* BEGIN *
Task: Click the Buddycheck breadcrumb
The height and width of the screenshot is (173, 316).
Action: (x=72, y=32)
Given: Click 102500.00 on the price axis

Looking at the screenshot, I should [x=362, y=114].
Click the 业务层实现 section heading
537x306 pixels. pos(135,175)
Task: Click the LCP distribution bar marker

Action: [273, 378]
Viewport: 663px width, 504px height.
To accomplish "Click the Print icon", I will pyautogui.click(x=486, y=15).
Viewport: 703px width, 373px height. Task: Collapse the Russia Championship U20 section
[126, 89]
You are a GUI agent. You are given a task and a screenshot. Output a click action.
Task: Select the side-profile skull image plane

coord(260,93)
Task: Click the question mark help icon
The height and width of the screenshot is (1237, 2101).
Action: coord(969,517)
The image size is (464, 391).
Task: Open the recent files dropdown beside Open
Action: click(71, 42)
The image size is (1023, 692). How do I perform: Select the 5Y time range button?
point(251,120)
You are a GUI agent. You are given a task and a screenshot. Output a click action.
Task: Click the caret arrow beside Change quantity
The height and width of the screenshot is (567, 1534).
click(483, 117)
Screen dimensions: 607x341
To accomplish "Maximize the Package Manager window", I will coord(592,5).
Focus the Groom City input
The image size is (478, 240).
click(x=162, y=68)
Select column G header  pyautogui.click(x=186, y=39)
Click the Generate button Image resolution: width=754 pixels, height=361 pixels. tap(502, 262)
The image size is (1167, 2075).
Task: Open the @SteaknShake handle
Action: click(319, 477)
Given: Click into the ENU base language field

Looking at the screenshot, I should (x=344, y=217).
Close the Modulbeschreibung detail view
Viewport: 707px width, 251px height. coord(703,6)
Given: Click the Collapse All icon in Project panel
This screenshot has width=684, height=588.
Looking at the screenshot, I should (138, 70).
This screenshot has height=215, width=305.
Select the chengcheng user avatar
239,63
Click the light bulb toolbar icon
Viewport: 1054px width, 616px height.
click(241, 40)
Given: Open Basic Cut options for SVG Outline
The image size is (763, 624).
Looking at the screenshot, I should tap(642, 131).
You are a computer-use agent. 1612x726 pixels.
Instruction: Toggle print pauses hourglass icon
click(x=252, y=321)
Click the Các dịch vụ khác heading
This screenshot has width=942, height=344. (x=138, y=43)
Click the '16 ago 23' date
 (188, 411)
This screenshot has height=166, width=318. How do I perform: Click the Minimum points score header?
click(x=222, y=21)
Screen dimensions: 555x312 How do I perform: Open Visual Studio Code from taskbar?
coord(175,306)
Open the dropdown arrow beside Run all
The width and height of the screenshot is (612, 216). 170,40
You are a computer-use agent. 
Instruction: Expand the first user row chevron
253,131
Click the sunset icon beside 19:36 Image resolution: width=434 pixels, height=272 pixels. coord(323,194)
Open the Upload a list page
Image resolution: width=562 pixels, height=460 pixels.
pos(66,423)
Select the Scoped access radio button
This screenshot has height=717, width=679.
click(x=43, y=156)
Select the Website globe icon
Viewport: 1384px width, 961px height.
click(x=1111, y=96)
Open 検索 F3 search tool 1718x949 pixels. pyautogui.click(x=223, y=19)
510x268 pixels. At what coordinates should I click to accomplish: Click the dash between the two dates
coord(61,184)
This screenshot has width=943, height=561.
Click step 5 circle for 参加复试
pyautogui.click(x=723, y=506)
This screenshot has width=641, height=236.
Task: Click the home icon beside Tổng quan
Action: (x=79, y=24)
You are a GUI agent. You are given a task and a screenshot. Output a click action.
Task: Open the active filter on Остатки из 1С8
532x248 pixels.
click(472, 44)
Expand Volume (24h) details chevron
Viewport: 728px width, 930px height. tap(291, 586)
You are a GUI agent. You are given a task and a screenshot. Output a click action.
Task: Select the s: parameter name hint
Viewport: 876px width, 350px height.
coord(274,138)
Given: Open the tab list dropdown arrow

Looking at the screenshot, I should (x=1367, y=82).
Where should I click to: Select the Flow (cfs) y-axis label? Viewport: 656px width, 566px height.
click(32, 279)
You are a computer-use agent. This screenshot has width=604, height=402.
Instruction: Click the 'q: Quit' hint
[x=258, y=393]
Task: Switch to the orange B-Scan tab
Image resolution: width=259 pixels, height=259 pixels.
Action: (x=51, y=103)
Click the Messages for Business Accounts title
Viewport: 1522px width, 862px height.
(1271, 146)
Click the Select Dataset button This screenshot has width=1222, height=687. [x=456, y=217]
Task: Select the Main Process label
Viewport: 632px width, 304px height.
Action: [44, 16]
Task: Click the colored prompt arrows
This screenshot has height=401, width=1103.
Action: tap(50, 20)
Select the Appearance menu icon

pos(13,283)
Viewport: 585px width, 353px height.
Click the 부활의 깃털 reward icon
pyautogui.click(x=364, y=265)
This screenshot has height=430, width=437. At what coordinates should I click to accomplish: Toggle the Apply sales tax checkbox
* END *
* Objective
Return the entries word for word, everything from the line containing "Task: Click the question mark help icon" down to the line containing "point(251,120)", with both of those lines included.

* Answer to the exercise
Task: Click the question mark help icon
The height and width of the screenshot is (1237, 2101).
Action: coord(969,517)
The image size is (464, 391).
Task: Open the recent files dropdown beside Open
Action: click(71, 42)
The image size is (1023, 692). How do I perform: Select the 5Y time range button?
point(251,120)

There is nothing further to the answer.